◆ Entries shown
──────────────────────────────

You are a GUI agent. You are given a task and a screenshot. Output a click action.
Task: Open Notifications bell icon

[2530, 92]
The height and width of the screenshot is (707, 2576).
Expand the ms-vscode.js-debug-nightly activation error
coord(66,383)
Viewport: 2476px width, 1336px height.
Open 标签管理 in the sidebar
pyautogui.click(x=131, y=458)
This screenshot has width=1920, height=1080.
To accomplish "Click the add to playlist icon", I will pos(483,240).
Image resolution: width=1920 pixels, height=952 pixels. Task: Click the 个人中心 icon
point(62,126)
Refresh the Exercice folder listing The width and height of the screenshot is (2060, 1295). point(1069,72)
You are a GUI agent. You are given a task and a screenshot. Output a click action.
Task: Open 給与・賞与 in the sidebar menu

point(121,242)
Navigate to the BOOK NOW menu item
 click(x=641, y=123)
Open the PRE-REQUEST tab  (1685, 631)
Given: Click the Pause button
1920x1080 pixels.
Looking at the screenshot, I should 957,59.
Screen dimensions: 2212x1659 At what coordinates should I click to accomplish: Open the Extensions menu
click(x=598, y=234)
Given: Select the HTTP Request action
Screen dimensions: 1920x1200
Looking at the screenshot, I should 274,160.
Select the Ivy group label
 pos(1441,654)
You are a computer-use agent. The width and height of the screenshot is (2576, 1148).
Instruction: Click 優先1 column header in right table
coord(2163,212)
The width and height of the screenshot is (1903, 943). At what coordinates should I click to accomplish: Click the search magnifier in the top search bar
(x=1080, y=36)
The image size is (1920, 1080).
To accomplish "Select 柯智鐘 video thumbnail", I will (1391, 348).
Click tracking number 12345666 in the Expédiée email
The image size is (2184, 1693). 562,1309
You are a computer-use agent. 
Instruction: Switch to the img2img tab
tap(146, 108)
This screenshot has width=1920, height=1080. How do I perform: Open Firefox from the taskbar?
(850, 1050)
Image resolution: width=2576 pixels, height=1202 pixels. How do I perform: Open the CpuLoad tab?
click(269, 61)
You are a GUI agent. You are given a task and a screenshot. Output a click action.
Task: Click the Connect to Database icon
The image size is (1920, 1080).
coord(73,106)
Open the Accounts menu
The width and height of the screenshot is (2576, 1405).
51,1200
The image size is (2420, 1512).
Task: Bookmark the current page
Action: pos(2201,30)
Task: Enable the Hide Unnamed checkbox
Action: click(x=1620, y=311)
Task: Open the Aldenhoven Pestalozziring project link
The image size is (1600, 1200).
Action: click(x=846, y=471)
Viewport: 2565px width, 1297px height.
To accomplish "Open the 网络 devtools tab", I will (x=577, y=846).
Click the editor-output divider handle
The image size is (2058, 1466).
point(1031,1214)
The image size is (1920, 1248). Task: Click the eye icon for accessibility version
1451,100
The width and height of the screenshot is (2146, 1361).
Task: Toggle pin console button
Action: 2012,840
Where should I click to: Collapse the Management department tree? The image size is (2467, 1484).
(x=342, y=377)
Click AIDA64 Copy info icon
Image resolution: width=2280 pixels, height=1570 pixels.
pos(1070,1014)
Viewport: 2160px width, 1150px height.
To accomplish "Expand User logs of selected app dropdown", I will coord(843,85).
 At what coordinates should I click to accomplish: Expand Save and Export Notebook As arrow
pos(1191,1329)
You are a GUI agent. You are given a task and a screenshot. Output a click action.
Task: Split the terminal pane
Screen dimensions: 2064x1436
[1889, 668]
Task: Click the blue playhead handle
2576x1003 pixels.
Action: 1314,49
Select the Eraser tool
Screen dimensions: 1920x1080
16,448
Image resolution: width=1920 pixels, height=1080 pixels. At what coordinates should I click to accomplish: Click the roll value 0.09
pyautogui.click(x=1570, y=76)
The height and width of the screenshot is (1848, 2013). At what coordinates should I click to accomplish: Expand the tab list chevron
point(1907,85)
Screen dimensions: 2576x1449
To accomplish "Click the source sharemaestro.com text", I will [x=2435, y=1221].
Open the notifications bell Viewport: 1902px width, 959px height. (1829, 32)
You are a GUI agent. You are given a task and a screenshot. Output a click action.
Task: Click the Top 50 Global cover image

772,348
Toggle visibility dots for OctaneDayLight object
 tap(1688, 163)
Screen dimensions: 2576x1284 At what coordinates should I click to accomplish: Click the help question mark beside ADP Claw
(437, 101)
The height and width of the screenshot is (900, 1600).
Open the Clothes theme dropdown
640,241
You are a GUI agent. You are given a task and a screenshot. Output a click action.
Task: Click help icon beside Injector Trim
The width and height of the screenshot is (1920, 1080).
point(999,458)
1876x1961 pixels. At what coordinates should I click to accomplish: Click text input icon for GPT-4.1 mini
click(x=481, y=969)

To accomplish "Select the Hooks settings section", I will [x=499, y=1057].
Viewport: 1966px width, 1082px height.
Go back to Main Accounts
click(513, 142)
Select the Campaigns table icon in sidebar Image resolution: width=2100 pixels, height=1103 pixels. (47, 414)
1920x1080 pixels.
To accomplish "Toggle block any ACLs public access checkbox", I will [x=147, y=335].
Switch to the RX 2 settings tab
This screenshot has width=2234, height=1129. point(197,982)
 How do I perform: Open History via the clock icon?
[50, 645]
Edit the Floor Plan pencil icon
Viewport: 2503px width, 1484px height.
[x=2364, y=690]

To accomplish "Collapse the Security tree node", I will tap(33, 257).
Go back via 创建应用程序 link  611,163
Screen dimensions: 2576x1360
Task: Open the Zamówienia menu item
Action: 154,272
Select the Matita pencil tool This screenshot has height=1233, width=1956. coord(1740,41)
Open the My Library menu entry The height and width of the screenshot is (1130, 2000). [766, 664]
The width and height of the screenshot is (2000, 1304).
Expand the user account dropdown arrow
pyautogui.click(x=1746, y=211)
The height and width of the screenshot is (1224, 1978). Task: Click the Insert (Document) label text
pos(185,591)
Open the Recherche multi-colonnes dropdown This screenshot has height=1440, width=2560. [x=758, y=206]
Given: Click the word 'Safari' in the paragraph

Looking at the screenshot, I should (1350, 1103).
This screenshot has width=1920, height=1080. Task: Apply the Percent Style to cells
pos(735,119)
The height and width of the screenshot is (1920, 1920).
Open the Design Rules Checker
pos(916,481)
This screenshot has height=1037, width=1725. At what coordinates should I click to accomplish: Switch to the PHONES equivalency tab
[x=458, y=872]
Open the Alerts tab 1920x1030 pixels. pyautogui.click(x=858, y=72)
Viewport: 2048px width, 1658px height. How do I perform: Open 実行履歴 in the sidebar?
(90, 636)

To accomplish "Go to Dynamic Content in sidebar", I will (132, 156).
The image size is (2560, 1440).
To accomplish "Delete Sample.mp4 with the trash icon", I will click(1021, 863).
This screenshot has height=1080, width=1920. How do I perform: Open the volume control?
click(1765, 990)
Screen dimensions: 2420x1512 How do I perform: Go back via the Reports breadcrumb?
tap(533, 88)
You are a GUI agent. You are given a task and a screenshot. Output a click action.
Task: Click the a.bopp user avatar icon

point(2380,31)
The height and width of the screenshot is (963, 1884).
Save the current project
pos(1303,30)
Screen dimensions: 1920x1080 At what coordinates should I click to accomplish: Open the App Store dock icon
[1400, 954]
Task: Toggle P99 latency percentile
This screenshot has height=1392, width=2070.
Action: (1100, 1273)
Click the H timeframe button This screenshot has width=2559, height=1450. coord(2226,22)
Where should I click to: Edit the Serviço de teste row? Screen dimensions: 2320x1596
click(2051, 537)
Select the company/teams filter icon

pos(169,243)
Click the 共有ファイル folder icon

──────────────────────────────

◆ Assignment
Tally every line above that has the word "computer", and report the total with no other words.

◆ Solution below
2